[begin Given records]

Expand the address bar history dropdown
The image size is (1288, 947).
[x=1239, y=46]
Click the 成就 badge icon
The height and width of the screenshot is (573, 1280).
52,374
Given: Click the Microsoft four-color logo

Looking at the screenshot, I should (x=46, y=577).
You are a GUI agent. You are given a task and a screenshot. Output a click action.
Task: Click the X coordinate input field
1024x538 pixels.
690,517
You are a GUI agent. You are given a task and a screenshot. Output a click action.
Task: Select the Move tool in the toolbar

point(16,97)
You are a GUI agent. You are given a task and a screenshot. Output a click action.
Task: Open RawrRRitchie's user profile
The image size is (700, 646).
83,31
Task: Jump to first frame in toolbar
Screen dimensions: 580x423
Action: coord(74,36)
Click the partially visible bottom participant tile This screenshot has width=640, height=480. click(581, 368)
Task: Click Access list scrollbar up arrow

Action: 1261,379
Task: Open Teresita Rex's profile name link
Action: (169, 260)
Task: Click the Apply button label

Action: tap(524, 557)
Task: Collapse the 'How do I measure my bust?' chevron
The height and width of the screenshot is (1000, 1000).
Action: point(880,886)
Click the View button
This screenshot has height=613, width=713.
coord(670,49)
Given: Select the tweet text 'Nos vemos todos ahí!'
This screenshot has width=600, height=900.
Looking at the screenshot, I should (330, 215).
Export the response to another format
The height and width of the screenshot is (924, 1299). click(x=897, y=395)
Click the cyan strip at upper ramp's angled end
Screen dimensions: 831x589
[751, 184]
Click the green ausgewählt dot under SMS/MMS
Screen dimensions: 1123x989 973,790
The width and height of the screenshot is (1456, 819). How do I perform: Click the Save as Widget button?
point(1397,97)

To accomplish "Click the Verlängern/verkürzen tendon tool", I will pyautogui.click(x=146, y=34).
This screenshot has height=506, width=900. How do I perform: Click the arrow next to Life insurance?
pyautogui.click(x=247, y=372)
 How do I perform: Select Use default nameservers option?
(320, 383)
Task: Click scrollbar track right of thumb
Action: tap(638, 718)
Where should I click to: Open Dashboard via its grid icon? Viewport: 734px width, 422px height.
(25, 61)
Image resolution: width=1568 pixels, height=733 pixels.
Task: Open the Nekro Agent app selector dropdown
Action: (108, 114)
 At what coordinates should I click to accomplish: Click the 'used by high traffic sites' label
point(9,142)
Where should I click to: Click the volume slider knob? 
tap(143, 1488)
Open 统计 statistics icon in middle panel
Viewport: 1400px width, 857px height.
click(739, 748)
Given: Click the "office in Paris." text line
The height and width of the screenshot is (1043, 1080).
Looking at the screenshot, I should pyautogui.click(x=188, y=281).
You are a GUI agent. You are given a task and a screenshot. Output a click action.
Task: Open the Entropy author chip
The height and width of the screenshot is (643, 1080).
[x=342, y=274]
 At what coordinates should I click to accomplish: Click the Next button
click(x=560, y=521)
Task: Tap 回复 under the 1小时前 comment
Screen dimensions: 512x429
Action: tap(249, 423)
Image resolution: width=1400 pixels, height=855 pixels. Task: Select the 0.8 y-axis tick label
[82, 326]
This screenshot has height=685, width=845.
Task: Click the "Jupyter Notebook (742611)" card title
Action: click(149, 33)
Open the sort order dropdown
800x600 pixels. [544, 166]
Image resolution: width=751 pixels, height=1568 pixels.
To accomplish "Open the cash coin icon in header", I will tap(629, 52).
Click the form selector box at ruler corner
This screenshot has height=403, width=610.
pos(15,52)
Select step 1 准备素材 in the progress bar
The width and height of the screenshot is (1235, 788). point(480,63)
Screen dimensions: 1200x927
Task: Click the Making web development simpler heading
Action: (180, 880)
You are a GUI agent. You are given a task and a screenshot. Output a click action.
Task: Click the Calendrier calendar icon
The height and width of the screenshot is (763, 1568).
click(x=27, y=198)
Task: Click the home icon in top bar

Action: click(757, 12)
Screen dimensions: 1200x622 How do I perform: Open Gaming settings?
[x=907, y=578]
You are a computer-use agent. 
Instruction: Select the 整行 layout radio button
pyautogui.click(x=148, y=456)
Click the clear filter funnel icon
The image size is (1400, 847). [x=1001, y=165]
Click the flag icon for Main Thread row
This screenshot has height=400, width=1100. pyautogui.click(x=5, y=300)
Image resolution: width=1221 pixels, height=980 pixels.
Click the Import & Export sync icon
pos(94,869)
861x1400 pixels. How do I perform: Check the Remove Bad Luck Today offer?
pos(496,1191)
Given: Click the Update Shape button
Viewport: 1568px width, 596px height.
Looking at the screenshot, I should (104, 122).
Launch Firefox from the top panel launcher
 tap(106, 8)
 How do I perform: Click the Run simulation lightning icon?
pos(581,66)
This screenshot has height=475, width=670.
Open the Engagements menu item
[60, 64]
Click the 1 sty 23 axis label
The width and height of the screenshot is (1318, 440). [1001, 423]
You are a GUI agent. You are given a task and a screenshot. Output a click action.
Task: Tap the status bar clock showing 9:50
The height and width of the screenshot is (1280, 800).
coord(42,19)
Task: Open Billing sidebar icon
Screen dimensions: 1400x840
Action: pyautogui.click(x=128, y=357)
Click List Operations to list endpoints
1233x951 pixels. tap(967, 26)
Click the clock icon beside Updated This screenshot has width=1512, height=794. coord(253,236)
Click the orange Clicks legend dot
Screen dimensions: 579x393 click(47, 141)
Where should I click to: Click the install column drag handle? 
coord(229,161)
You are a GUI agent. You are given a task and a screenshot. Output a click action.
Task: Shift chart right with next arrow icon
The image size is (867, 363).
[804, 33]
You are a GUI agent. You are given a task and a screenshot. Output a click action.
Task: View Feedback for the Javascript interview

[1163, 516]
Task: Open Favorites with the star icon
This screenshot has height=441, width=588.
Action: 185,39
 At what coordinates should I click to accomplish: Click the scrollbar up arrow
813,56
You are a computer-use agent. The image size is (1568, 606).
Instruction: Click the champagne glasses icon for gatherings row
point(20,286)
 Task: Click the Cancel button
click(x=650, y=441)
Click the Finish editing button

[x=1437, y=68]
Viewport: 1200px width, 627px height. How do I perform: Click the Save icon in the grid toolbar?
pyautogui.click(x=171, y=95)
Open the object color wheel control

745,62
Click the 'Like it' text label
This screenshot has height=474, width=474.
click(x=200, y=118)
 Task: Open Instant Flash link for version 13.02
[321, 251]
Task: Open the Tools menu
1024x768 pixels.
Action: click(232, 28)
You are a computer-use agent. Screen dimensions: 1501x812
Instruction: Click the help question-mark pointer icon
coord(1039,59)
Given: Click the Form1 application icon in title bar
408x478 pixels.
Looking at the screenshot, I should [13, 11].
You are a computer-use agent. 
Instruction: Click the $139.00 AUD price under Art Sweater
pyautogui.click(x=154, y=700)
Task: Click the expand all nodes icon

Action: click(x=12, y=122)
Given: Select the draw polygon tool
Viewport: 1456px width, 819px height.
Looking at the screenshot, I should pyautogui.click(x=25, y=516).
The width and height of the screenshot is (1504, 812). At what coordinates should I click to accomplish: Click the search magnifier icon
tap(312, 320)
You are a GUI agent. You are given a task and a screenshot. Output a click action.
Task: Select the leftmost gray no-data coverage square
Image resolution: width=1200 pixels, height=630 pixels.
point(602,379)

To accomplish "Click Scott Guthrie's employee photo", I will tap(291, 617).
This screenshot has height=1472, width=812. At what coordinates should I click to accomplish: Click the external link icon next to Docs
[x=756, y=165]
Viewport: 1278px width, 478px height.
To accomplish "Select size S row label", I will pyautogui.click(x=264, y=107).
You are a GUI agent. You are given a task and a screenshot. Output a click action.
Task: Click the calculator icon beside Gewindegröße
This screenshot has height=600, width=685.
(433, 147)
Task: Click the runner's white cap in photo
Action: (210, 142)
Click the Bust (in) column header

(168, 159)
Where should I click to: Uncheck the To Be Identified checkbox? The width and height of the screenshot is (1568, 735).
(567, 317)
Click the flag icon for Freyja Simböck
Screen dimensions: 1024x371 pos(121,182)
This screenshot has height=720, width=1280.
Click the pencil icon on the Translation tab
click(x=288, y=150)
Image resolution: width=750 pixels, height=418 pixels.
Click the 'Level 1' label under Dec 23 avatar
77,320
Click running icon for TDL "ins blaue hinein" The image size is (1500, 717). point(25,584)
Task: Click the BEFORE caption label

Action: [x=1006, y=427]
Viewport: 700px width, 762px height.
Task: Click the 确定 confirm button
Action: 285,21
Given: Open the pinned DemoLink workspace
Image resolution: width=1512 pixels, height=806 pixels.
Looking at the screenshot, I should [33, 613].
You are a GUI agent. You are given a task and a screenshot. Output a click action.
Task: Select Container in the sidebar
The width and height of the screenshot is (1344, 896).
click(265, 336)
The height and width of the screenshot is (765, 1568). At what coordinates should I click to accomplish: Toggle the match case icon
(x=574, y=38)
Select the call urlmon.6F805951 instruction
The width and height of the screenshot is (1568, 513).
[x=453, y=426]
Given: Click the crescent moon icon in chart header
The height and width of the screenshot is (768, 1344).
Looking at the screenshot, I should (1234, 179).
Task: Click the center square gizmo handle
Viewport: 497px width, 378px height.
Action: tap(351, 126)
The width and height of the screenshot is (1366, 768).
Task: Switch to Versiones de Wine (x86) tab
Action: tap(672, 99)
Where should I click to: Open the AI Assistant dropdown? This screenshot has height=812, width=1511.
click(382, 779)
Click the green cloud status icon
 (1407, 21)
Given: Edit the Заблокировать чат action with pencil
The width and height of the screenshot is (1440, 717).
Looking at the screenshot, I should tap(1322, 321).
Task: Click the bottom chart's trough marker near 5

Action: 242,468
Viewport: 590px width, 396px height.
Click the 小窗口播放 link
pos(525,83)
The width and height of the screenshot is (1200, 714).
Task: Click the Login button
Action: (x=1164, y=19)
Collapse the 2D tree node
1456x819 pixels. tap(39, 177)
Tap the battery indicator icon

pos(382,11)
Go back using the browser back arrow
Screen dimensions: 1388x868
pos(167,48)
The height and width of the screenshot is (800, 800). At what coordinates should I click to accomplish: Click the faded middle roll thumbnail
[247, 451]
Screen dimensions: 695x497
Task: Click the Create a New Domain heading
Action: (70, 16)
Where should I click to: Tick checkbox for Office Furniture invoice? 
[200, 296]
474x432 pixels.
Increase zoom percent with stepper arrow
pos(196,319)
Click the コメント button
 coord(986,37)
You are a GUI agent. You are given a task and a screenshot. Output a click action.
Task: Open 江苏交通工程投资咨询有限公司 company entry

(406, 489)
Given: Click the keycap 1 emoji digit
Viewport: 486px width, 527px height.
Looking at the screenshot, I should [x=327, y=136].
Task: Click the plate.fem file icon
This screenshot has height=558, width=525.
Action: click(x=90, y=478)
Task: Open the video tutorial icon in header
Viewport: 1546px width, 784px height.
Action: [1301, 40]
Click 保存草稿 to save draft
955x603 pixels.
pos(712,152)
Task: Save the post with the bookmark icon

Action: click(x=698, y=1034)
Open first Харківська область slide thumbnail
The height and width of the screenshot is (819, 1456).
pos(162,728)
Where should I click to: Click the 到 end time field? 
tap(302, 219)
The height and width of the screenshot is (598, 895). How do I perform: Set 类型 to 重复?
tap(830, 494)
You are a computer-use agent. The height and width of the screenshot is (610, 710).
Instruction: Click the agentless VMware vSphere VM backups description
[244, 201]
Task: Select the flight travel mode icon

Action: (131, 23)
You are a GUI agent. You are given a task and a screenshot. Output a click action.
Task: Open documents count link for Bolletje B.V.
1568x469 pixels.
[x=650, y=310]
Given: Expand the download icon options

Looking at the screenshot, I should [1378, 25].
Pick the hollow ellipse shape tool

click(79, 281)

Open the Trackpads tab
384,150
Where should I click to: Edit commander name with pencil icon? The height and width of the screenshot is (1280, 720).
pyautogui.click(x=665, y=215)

[end Given records]

[To be done]
Can you repeat the records from the line containing "Task: Click the Apply button label" through the line containing "should pyautogui.click(x=188, y=281).", replacing "How do I perform" with "How can I do" and leaving everything else unchanged?

[Written response]
Task: Click the Apply button label

Action: tap(524, 557)
Task: Collapse the 'How do I measure my bust?' chevron
The height and width of the screenshot is (1000, 1000).
Action: point(880,886)
Click the View button
This screenshot has height=613, width=713.
coord(670,49)
Given: Select the tweet text 'Nos vemos todos ahí!'
This screenshot has width=600, height=900.
Looking at the screenshot, I should (330, 215).
Export the response to another format
The height and width of the screenshot is (924, 1299). click(x=897, y=395)
Click the cyan strip at upper ramp's angled end
Screen dimensions: 831x589
[751, 184]
Click the green ausgewählt dot under SMS/MMS
Screen dimensions: 1123x989 973,790
The width and height of the screenshot is (1456, 819). How can I do: Click the Save as Widget button?
point(1397,97)

To accomplish "Click the Verlängern/verkürzen tendon tool", I will pyautogui.click(x=146, y=34).
This screenshot has height=506, width=900. How can I do: Click the arrow next to Life insurance?
pyautogui.click(x=247, y=372)
 How can I do: Select Use default nameservers option?
(320, 383)
Task: Click scrollbar track right of thumb
Action: tap(638, 718)
Where should I click to: Open Dashboard via its grid icon? Viewport: 734px width, 422px height.
(25, 61)
Image resolution: width=1568 pixels, height=733 pixels.
Task: Open the Nekro Agent app selector dropdown
Action: (108, 114)
 At what coordinates should I click to accomplish: Click the 'used by high traffic sites' label
point(9,142)
Where should I click to: Click the volume slider knob? 
tap(143, 1488)
Open 统计 statistics icon in middle panel
Viewport: 1400px width, 857px height.
click(739, 748)
Given: Click the "office in Paris." text line
The height and width of the screenshot is (1043, 1080).
Looking at the screenshot, I should pyautogui.click(x=188, y=281).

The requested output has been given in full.